Securing that first job after college can be a daunting prospect for many college seniors and recent graduates. However, you can take charge of the process by following a few simple strategies to get your career off to a positive start.
Here are tips for landing your first job after college.
Check With Your Career Center
Begin by tapping the resources that are available to you as a student or recent graduate from your college.
Career counseling is available if you are unsure of your goals. Advisors can help you to develop resumes and cover letters, prepare for interviews and formulate a job search plan suited to your interests.
Colleges also host visits from individual recruiters, hold career fairs on campus, offer recruitment events in key cities and sponsor alumni networking programs.
Undoubtedly you have heard that networking is one of the most effective ways to land a job. Networking may seem difficult to you as a senior or recent graduate. Review these career networking tips for college students before you start.
The best approach is often an indirect one that is, reaching out to contacts for information and advice rather than directly asking people to hire you.
Tap your natural curiosity about their work to learn more about what they do in a typical day, the types of skills required for success and the nature of their interactions with people. Seek advice about the best ways to find a job in their field, and feedback about your resume.
Ask your contacts to brainstorm about positions in their sector which might be suitable given your background.
Contact as Many People as Possible
Contact as many professionals as you can for informational consultations. Get lists of alumni volunteers from your career office or alumni association, attend networking events and ask alumni with whom you develop a rapport if you can follow up with them in the office setting to gain further insight into their work environment. Join any LinkedIn groups for your college and reach out to alumni in fields of interest.
Touch base with past employers, coaches, faculty, clergy, and others who have observed you in any productive capacity. Ask if they have any contacts in fields of interest who you could contact for information and advice.
Join professional groups in your field as a student member if you are still in college. Attend conferences and rub shoulders with seasoned pros who are often eager to help neophytes.
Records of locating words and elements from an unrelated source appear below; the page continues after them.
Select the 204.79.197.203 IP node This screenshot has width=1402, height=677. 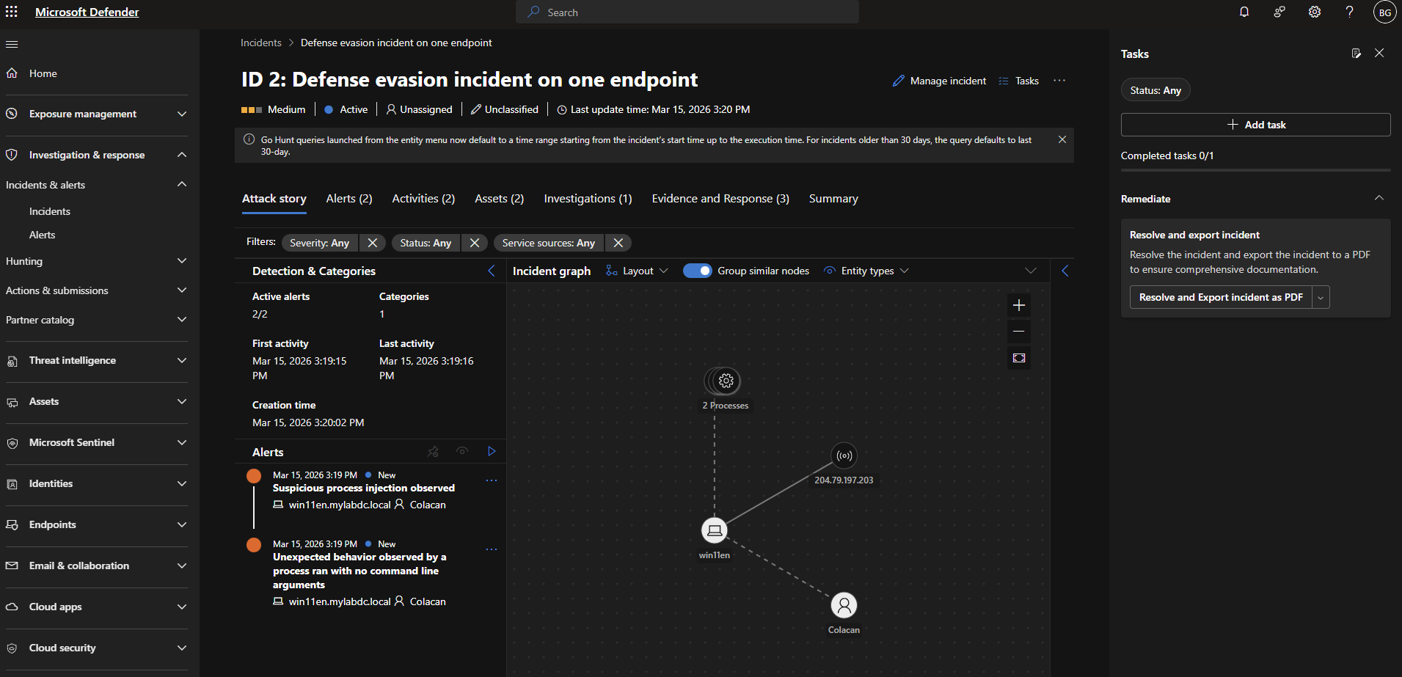click(844, 455)
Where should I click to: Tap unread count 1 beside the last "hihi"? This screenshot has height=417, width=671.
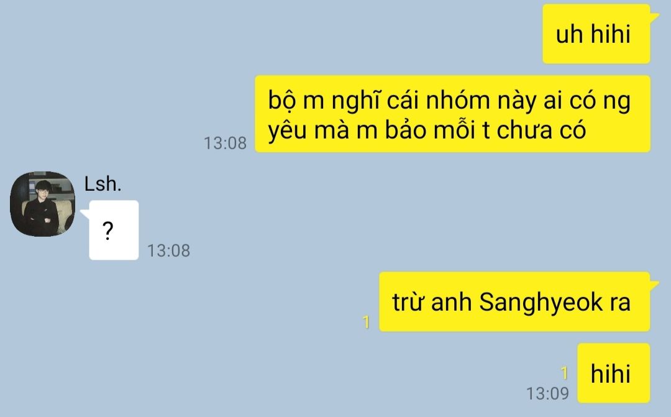click(564, 373)
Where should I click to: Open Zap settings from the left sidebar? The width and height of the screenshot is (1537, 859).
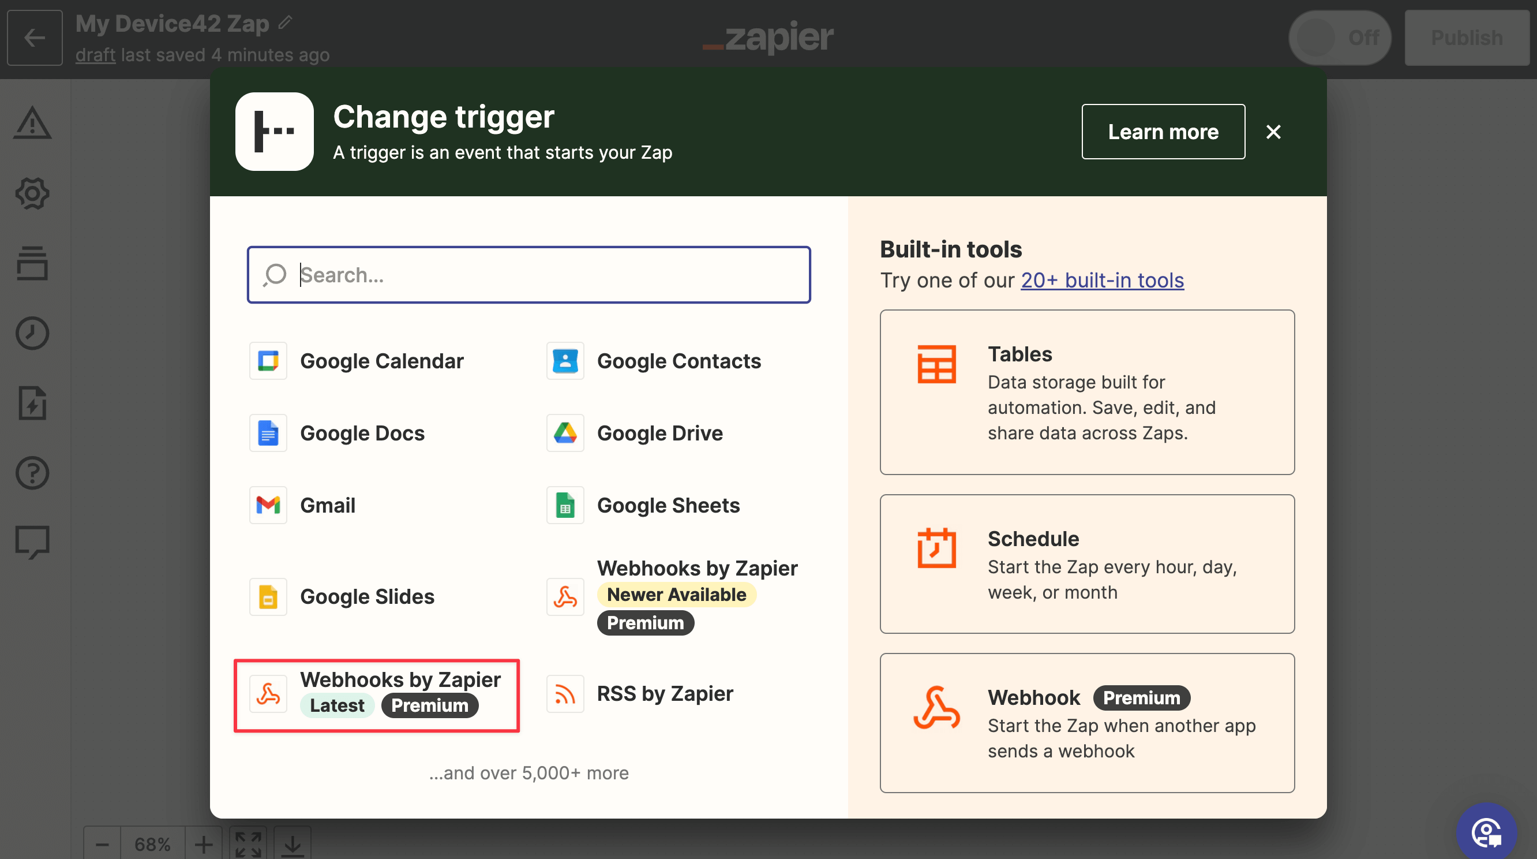[x=33, y=193]
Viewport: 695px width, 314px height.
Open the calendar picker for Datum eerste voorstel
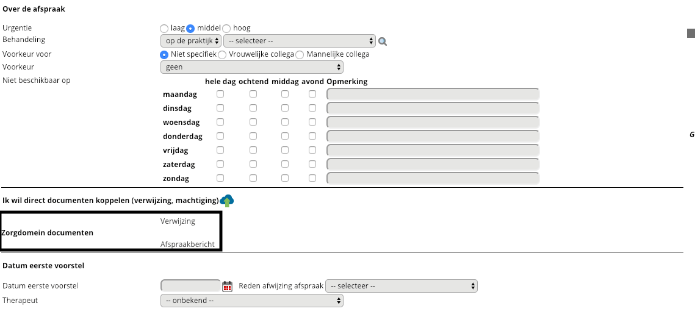[228, 286]
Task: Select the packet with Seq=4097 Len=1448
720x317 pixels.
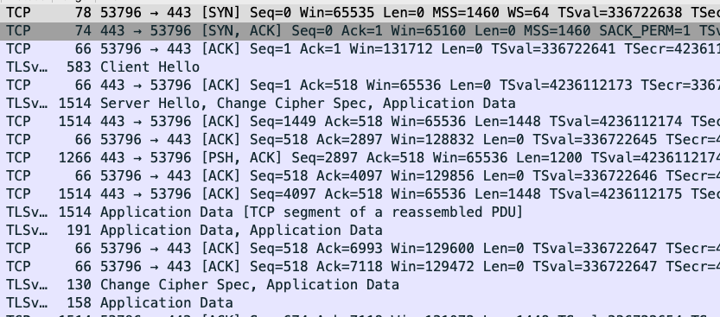Action: [x=360, y=194]
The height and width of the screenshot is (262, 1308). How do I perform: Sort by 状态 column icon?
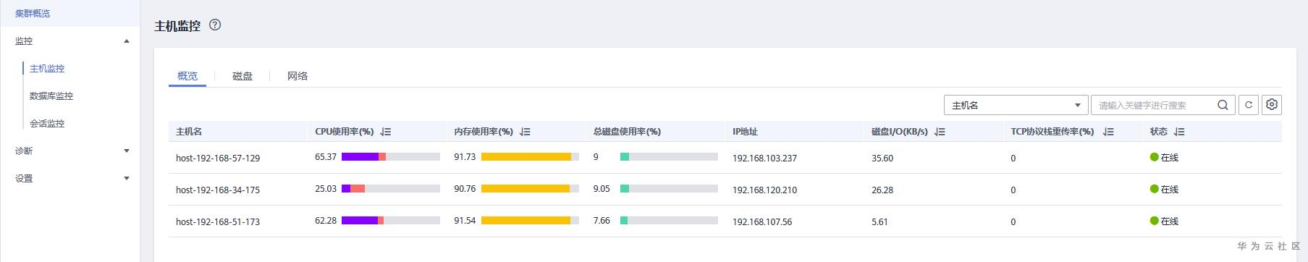(1179, 132)
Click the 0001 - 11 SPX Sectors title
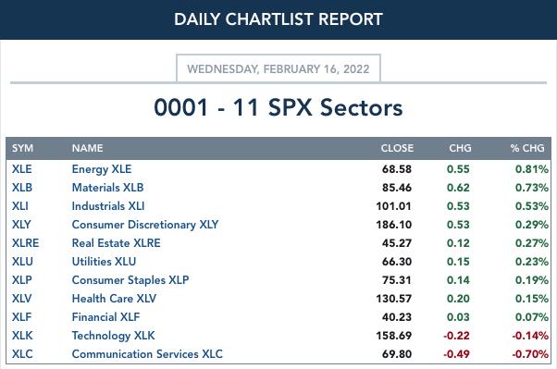 click(x=279, y=107)
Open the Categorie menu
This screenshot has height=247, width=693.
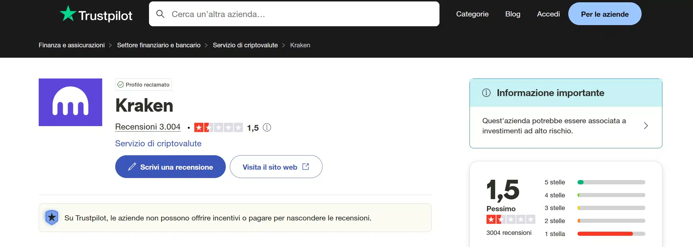click(472, 14)
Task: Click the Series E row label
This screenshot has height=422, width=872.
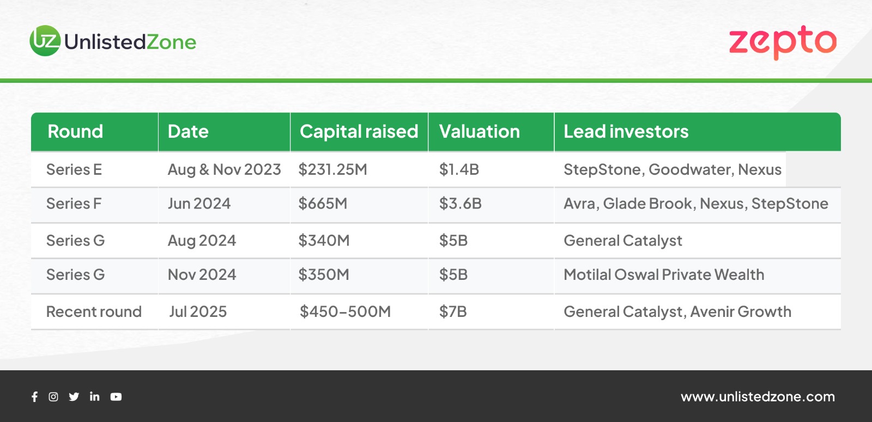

Volunteer to help run the registration table, and you will meet lots of potentially helpful people.
Arrange a Job Shadow
When you have a positive networking meeting with someone, try to arrange a job shadow day as a follow-up.
Have an Elevator Pitch Ready
Take stock of your strongest interests and skills and be prepared to tell people who you meet some interesting things about yourself to grab their attention. Think of it as a 30-second commercial.
For example, you might say “I am an English major who loves to write. I have organized and promoted lots of concerts and fundraising events for my campus singing group. I also love to follow fashion trends, and helped to coordinate the annual campus fashion show sponsored by my sorority.”
Target Your Resume and Cover Letter
As your career goals begin to crystallize, develop targeted versions of your resume. Showcase the skills, experiences, coursework, and projects most related to your emerging job objectives.
Avoid generic cover letters. Instead, take the time to write a targeted cover letter to make a special case for how each job matches your interests and skills. Get feedback and advice from advisors and contacts in order to improve your documents. Always carefully grammar, spell check and proofread your documents.
Find Companies You Would Like to Work For
Identify other employers of interest which are not affiliated with your college’s career office to expand your options. Visit the employment section of their website and look for college student/graduate opportunities.
Check to see if your college has any alumni working at your target organizations and ask for their advice about accessing jobs at their organization. Your career and alumni offices can help you to identify alumni by an organization. You can also utilize the alumni function on LinkedIn to identify some contacts.
Use job sites like Indeed.com to generate more job leads. Identify specialized or niche job boards for your field to find more listings.
Once you’ve found employers you would like to work for, here’s how to get noticed by them.
Organize Your Job Search
Get organized. Keep a database of all your applications and contacts. Schedule 10 hours per week for job searching while you are in school. Increase the time you spend to 20 hours a week during breaks and after graduation. Here are ten good ways to organize your job search.
Line Up an Internship
Do as many internships as possible during your college years. If you find that you are underqualified for your target job at graduation, explore the possibility of doing an internship for the summer or fall after graduation.
Internship sponsors often hire from their past roster of interns, plus you will gain valuable skills and contacts. If cash flow is an issue, pair a part-time internship with a basic paying job.
Keep Balance in Your Life
Finally, endeavor to retain some balance in your life while you are in job search mode. Exercise, follow a healthy diet, get enough sleep and continue to pursue your outside interests in order to keep your energy level up and maintain a positive state of mind.
Finding that perfect first job may take some time, but making a good match will be worth your preparation and patience.